Tuesday, April 29, 2003

Five-thirty Monday thru Friday. Always open.

The part of my day that I must honestly say I approach with dread, will be upon me within a half-hour. It is the time when the man comes home.

Don’t mistake me and assume that I am complaining about my husband, his arrival, or being with him. That isn’t the case. What I dread is the transition time. I have trouble adjusting. I’m an outwardly easygoing, ready-for-anything, roll-with-the-changes-REO-speedwagon kind of person. Nothing fazes me to the casual observer. I’ve worked long and hard on cultivating that ability of mine to appear to the outside world as one who is never surprised. But inwardly? Transitions are tough for me.

My days, on the days I don’t work at the general store, are bisected by that approximately 5:30-ish E.T.A. When my husband pulls up in the gravel driveway adjacent our little gray-green, brown-roofed bungalow; steps out of the maroon 1988 Honda Civic that is our umbilical cord to the outside world in this small town non-public-transportating place where we live; and enters our dwelling place sporting dirt-laden clothing from his day at the nursery and expectation as to what tonight’s dinner might bring. As often as not lately, my uninspired answer is “pick which can of soup you want to open and heat it.”

Sometimes, when he gets home, I am morose, dejected. Full of remorse at books that went uncracked, writing that stagnated in my brain and fell into cerebral cracks where they may not be rescued for many moons. If ever. Dusting that went undusted. Clothes to be ironed, mounded in heaps all over the bedroom floor, a rocky wrinkled landscape testifying to sheer domestic failure.

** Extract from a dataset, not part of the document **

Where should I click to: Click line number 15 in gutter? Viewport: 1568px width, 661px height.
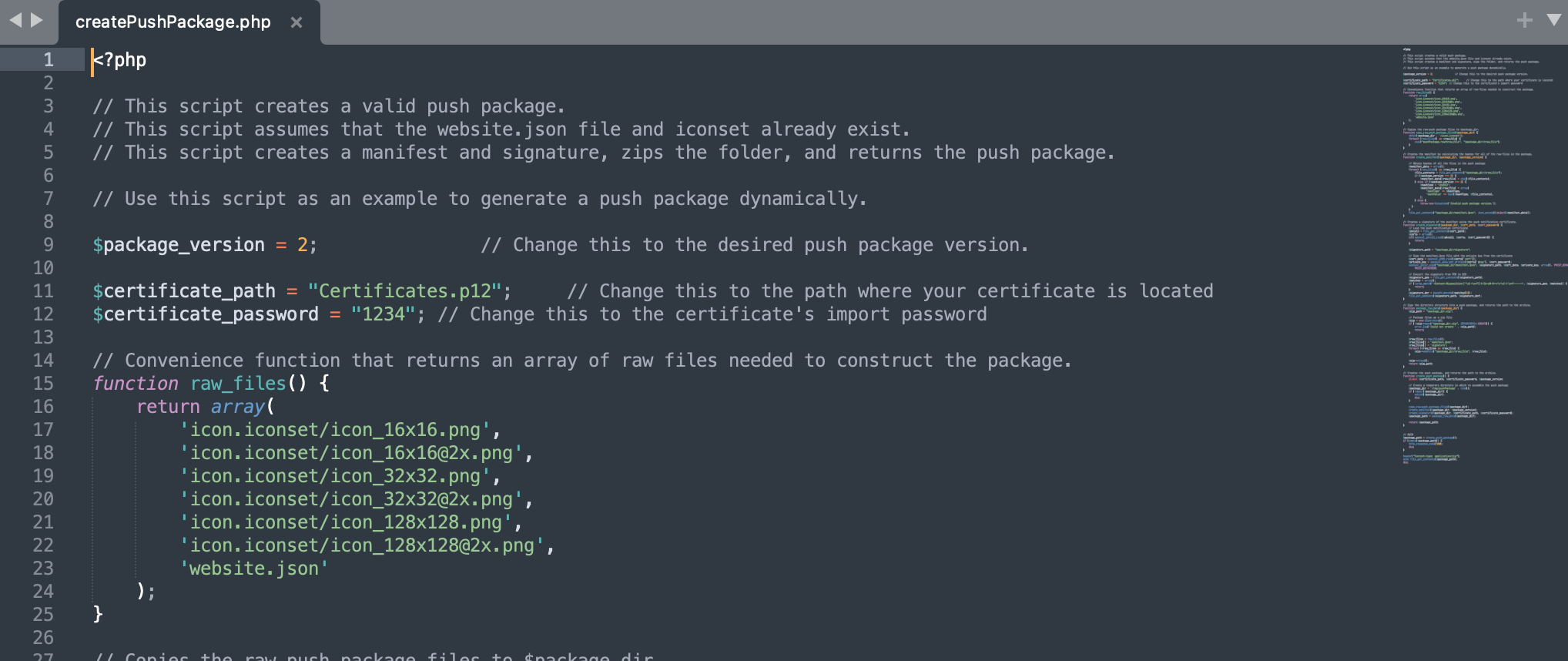(x=43, y=384)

During a recent conversation about family, children, in-laws and marital expectations, I wailed, “I don’t feel like a wife.” Which brought down the house with uninterpretable laughter from his mouth, his mind. “What makes you think you’re supposed to be...a wife??”

“What do you mean by THAT?”

“I don’t know.” More laughter.

I think he meant, he didn’t understand what it was that I was lamenting, lacking at, feeling that I’d failed at or wasn’t trying hard enough to be.

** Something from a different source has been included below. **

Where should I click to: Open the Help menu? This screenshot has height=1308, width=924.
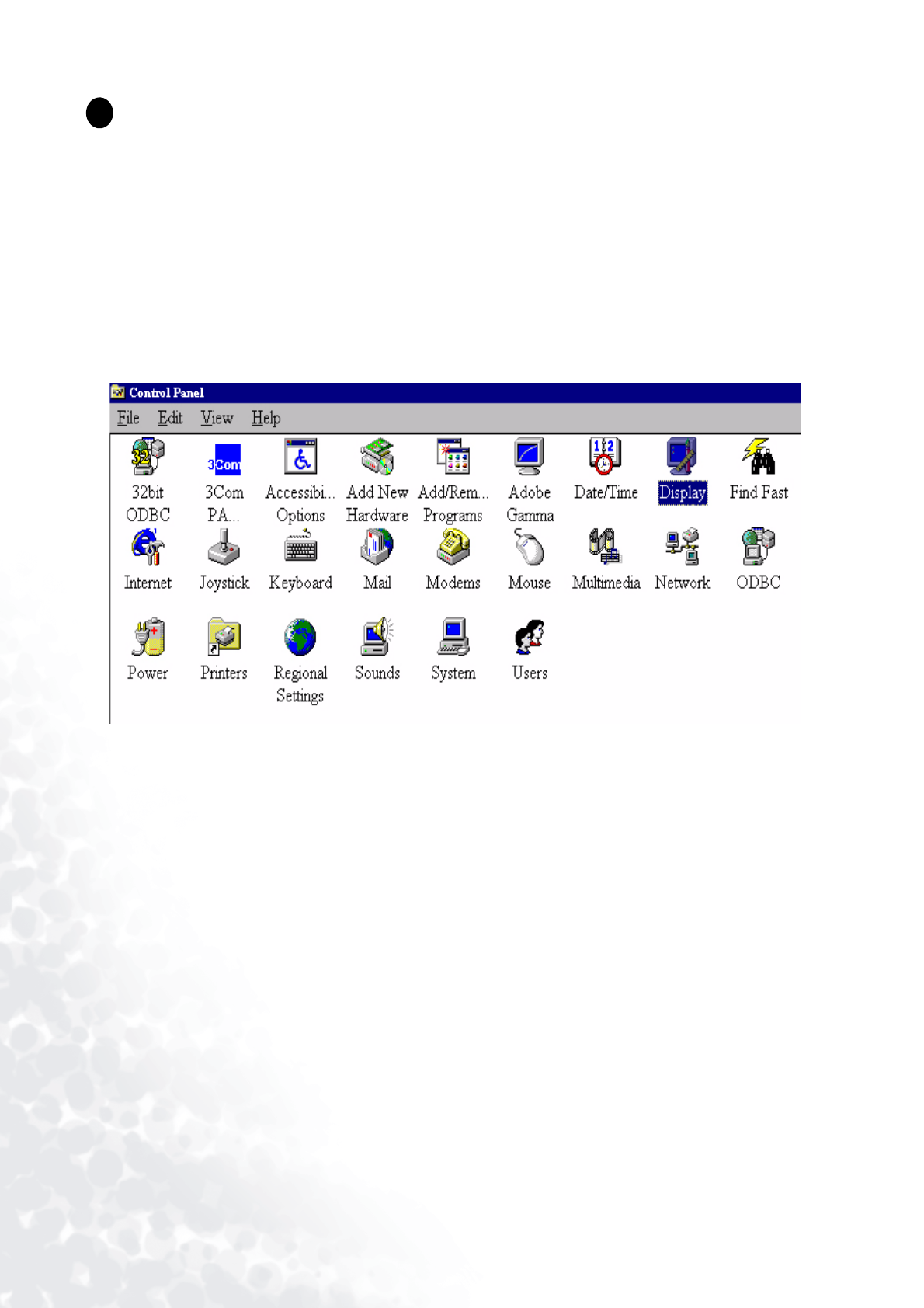point(266,418)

When I was growing up, my mom did everything. EVERYTHING. That there was to be done to ensure that our household (apartmenthold) ran smoothly. ALL of the washing, ALL of the cooking, ALL of the ironing. ALL of the vacuuming and toilet-scrubbing and mending and dishwashing. (Although, she never really dusted. Our house was always dusty. Other Filipinos out there? Did you experience this as well? Or was my mom “special” in her lack of attention to wiping up dust motes?)

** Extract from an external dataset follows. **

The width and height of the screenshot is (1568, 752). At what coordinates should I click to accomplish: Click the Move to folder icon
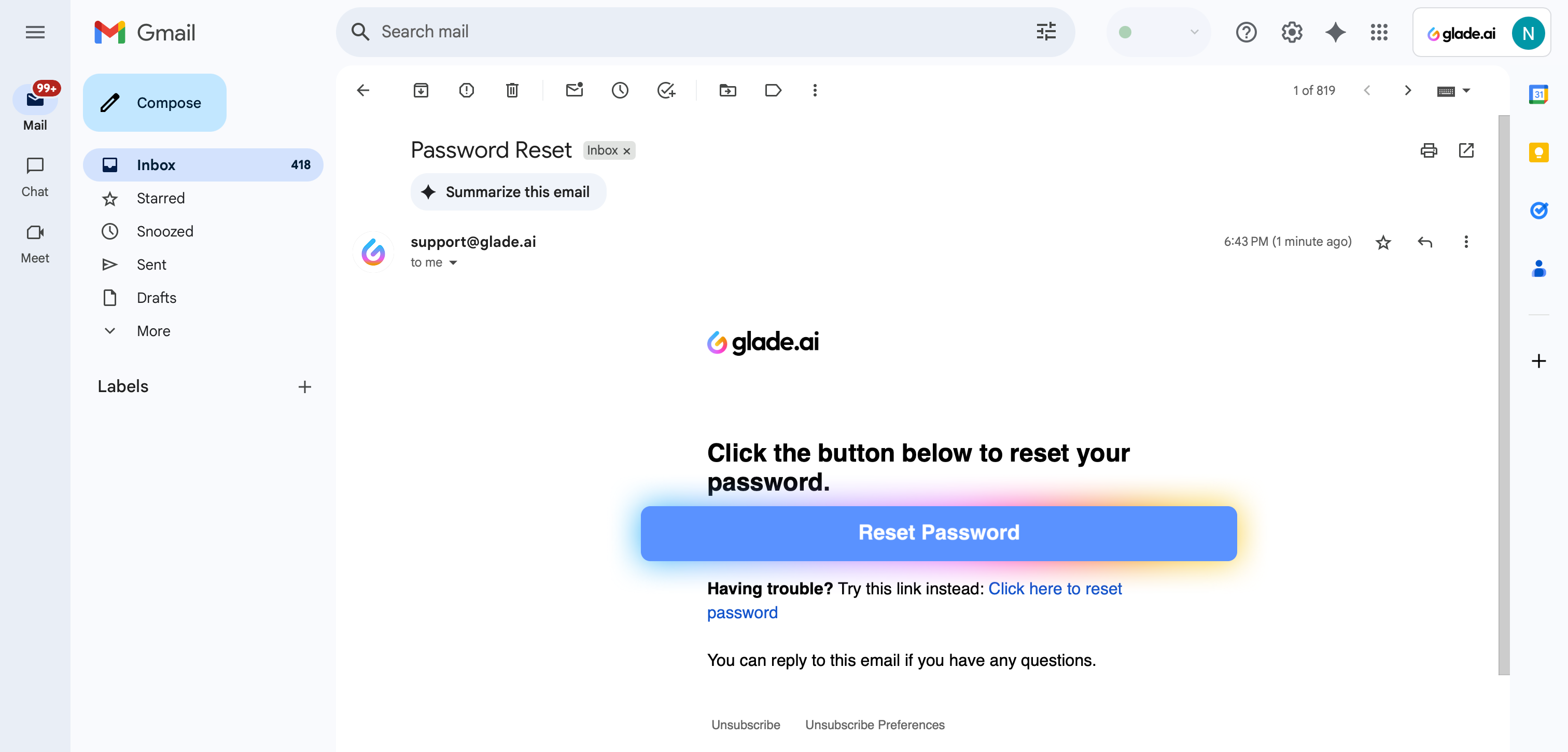(727, 91)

My father participated in domestic duties not one iota, save for a handful of culinary items that he relished preparing. These included Korean moonshine, chop chae, kalbee, and the Thanksgiving turkey with all the trimmings, every year. He never did dishes, never washed, folded or ironed his own clothes. Half the time his dishes, after eating in front of the TV set, never even made it to the kitchen. I was usually the one to find and pick them up. My mother basically enslaved herself, and willingly, to the care and feeding and cleaning of the living space of him and their two children.

My Filipino grandma thought my sister and I were spoiled brats. My mom did nothing different to please Nanay when she came from the Philippines to live with us. I remember time and time again, Mom telling me gravely, “You leave these things to me. You have homework. You concentrate on your studies. You practice your piano. You have to think of your future.” All this time, she was working 40 hours a week and more as a registered nurse. Most of the time I was growing up, she was an E.R. nurse. The workload she carried was in sharp contrast to that of the bulk of the moms of the kids with whom I attended school. Mainly Irish-American homemakers who, yes, cared for broods of 8 to a dozen kids in most cases, but who didn’t work outside the home for a living. And, whose kids were fully expected to pitch in at home.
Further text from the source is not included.